DATASET ENTRIES Start Marker

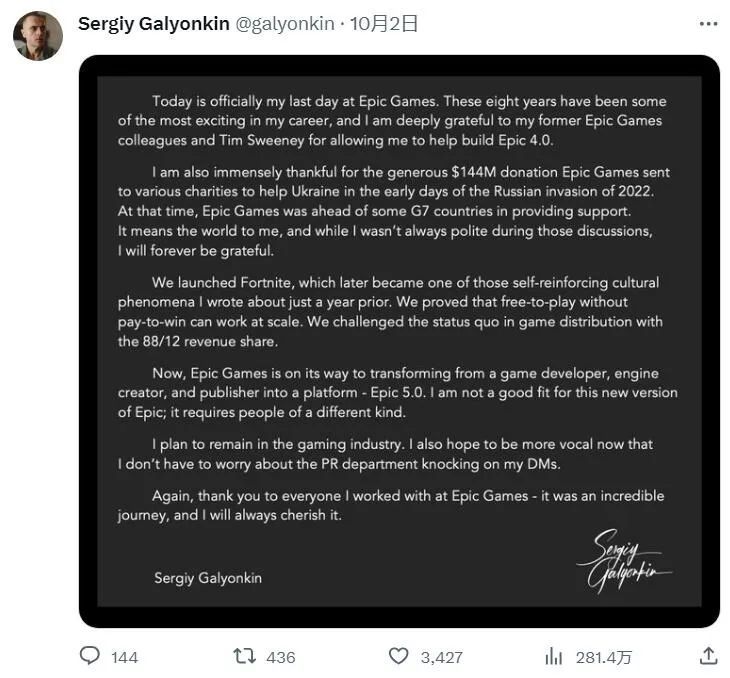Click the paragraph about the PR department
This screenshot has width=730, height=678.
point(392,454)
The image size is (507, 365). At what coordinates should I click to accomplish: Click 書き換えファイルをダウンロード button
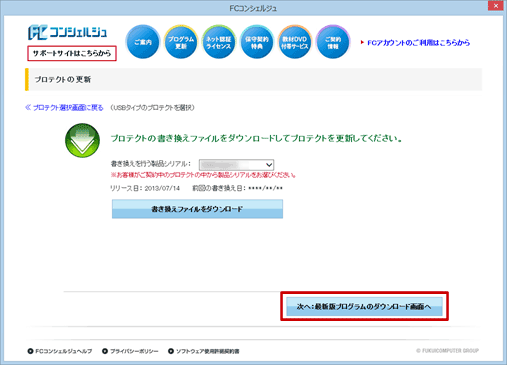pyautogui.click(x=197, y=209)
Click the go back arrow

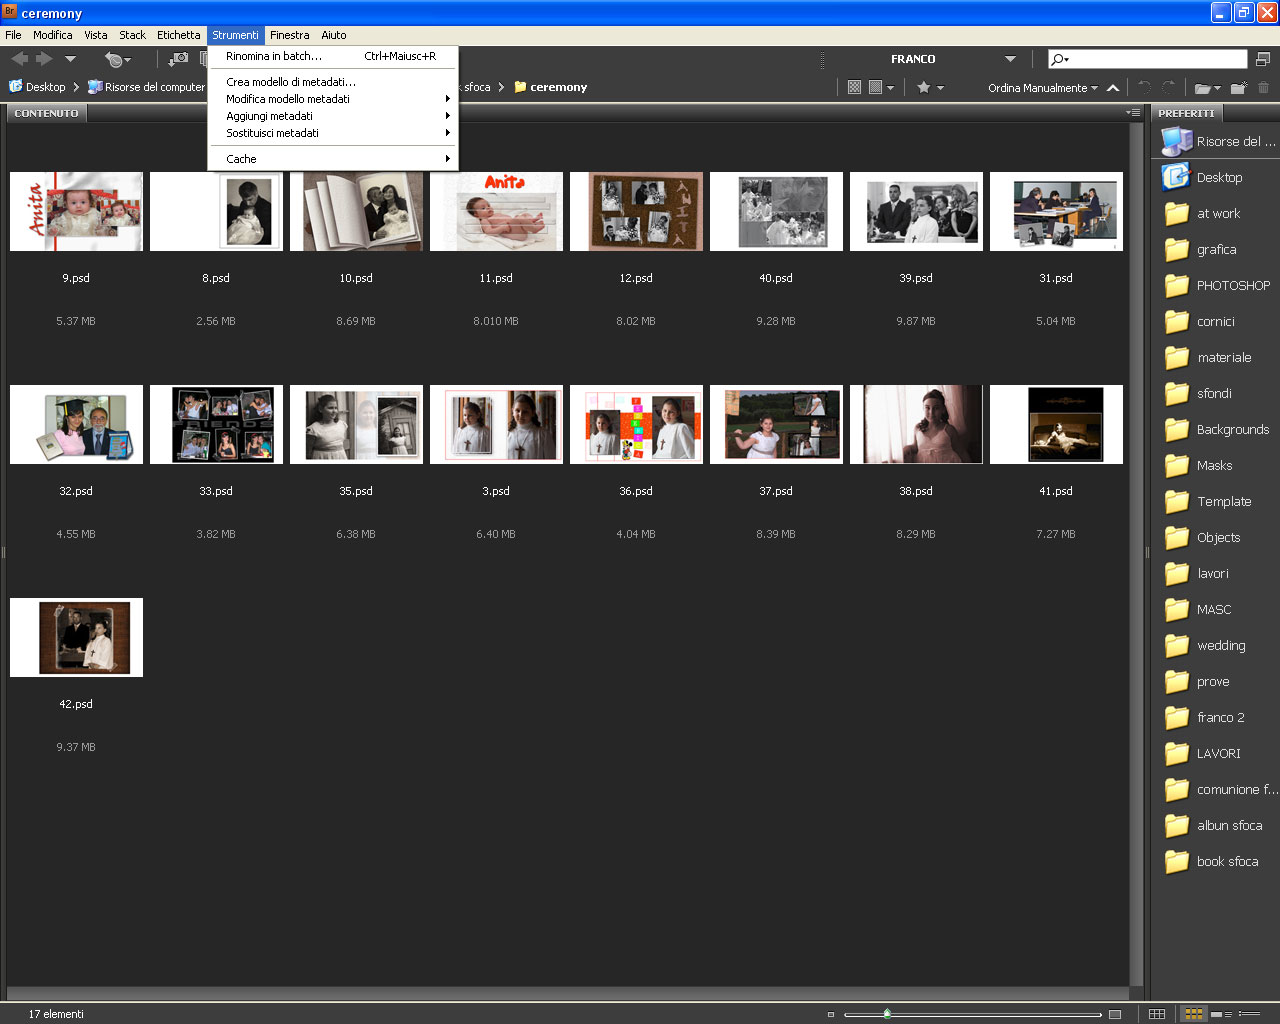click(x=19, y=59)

DATASET ENTRIES End Marker

An exact transcription is needed, covering the line with "The image size" and every line after it to the end of the entries, but not the pictures.

The image size is (507, 365). At what coordinates should I click to accomplish: Click 書き換えファイルをダウンロード button
pyautogui.click(x=197, y=209)
Click the go back arrow

click(x=19, y=59)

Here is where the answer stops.